[Your assignment] Before writing out the records, remove the pictures; keep everything else exact.

[Available data]
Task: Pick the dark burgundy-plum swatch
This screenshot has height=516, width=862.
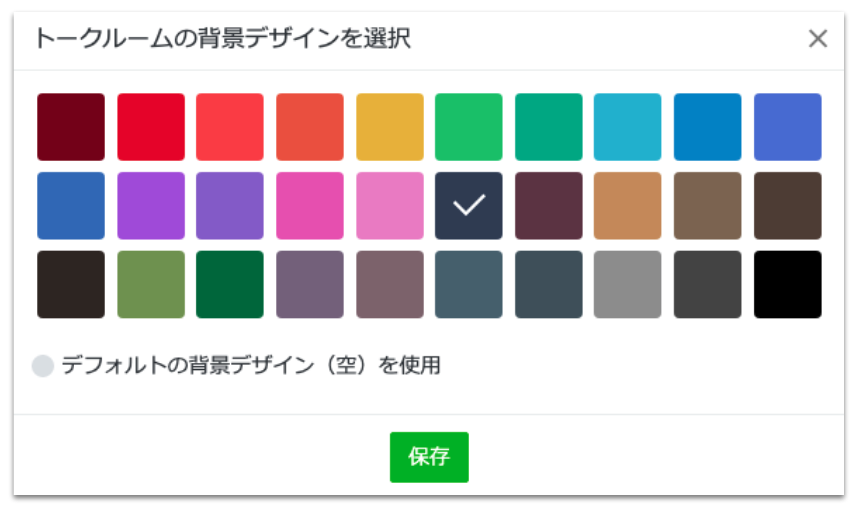Action: pyautogui.click(x=549, y=206)
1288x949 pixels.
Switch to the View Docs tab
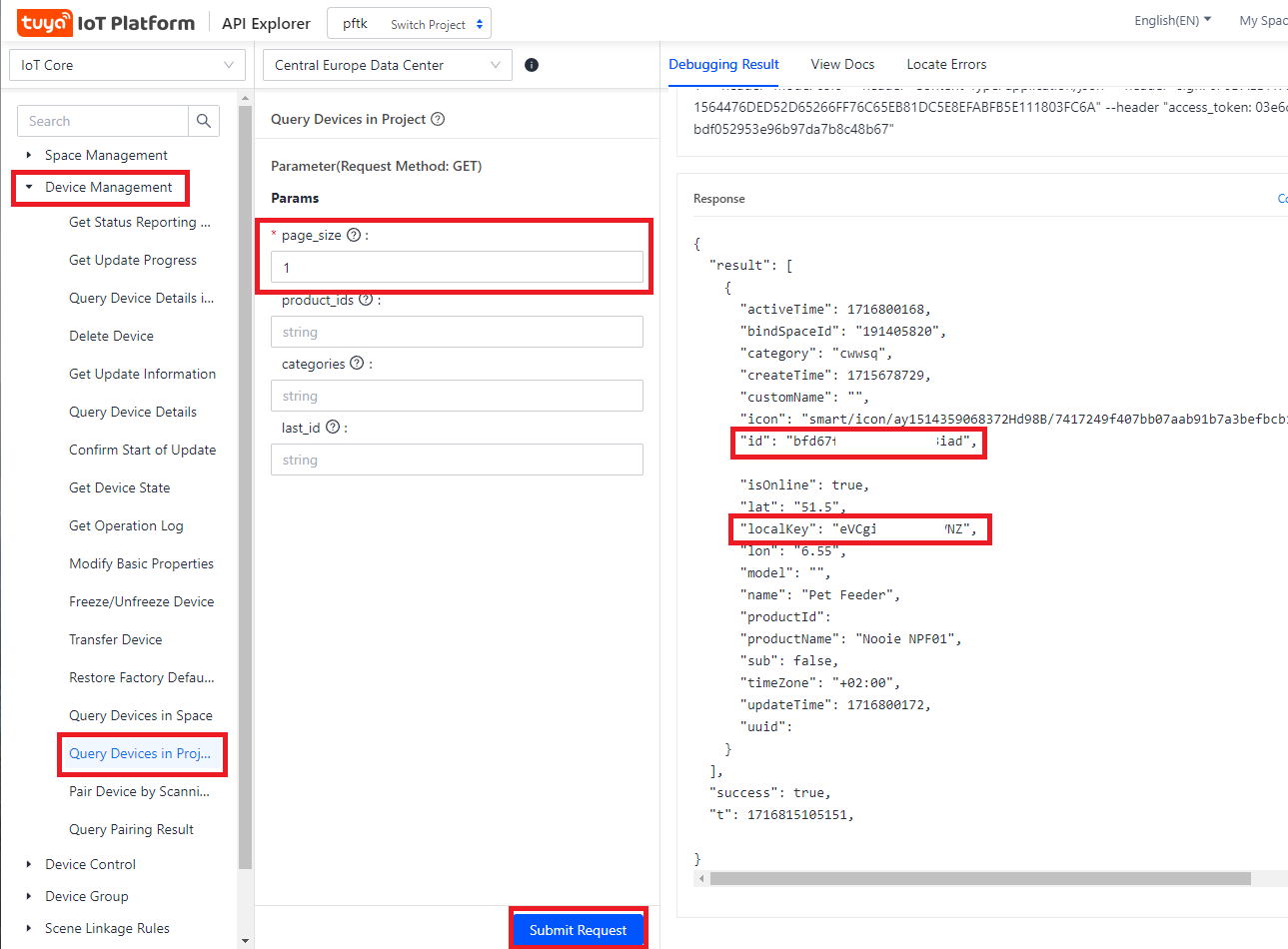pyautogui.click(x=842, y=64)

[Output of the exercise]
Task: Pick the dark burgundy-plum swatch
This screenshot has height=516, width=862.
Action: pyautogui.click(x=549, y=206)
1288x949 pixels.
Switch to the View Docs tab
pyautogui.click(x=842, y=64)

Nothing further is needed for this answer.